**EXERCISE PROMPT:** Return the part of the text on aligning video axes with the accelerometers from "Furthermore, during the" to "the time domain.", copied exactly.

START EXCERPTED TEXT

Furthermore, during the data acquisition and preprocessing, we tried to align the x and y axes of the video with those of the accelerometers. However, since we simultaneously estimated the SCG signals of three locations along the sternum from the same video, the y-axis of the accelerometers placed on the manubrium and xiphoid process may not always be perfectly aligned with the y-axis of the camera. This is partly because the chest surface is not flat, and thus those accelerometers’ top surface may not be parallel to the smartphone surface (i.e., not perpendicular to the optical axis of the camera). This can consequently result in estimating SCG\(^\mathrm{{v}}\) components in slightly different directions than the SCG\(^\mathrm{{g}}\). As a result, the correlation between the two signals can be affected by this misalignment, especially in the time domain.

END EXCERPTED TEXT
START DATASET EXTRACT

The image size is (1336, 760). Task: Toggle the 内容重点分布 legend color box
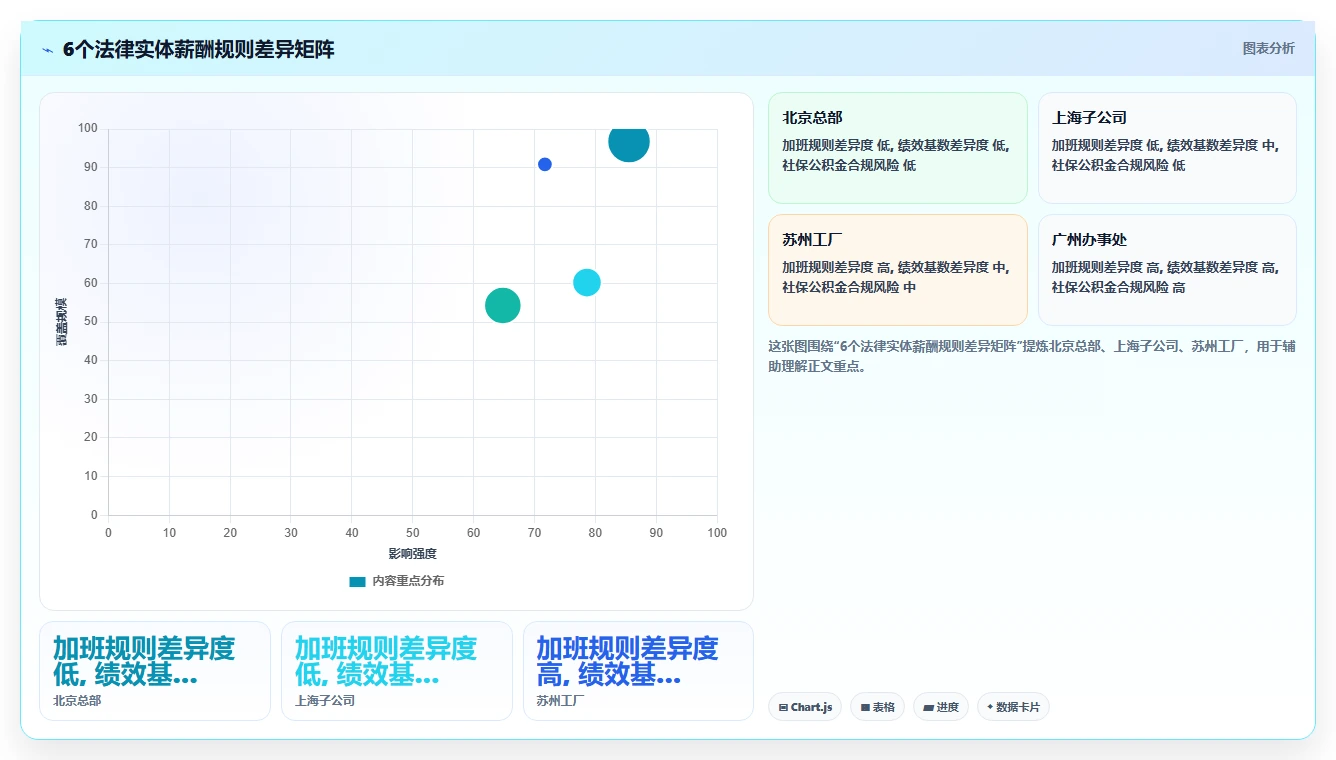(x=357, y=581)
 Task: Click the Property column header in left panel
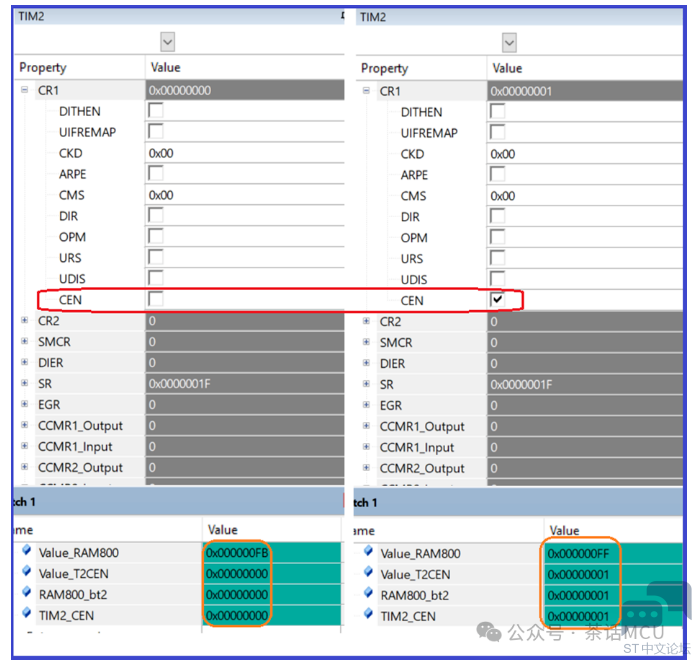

END DATASET EXTRACT

**EXERCISE SOLUTION:**
Furthermore, during the data acquisition and preprocessing, we tried to align the x and y axes of the video with those of the accelerometers. However, since we simultaneously estimated the SCG signals of three locations along the sternum from the same video, the y-axis of the accelerometers placed on the manubrium and xiphoid process may not always be perfectly aligned with the y-axis of the camera. This is partly because the chest surface is not flat, and thus those accelerometers’ top surface may not be parallel to the smartphone surface (i.e., not perpendicular to the optical axis of the camera). This can consequently result in estimating SCG\(^\mathrm{{v}}\) components in slightly different directions than the SCG\(^\mathrm{{g}}\). As a result, the correlation between the two signals can be affected by this misalignment, especially in the time domain.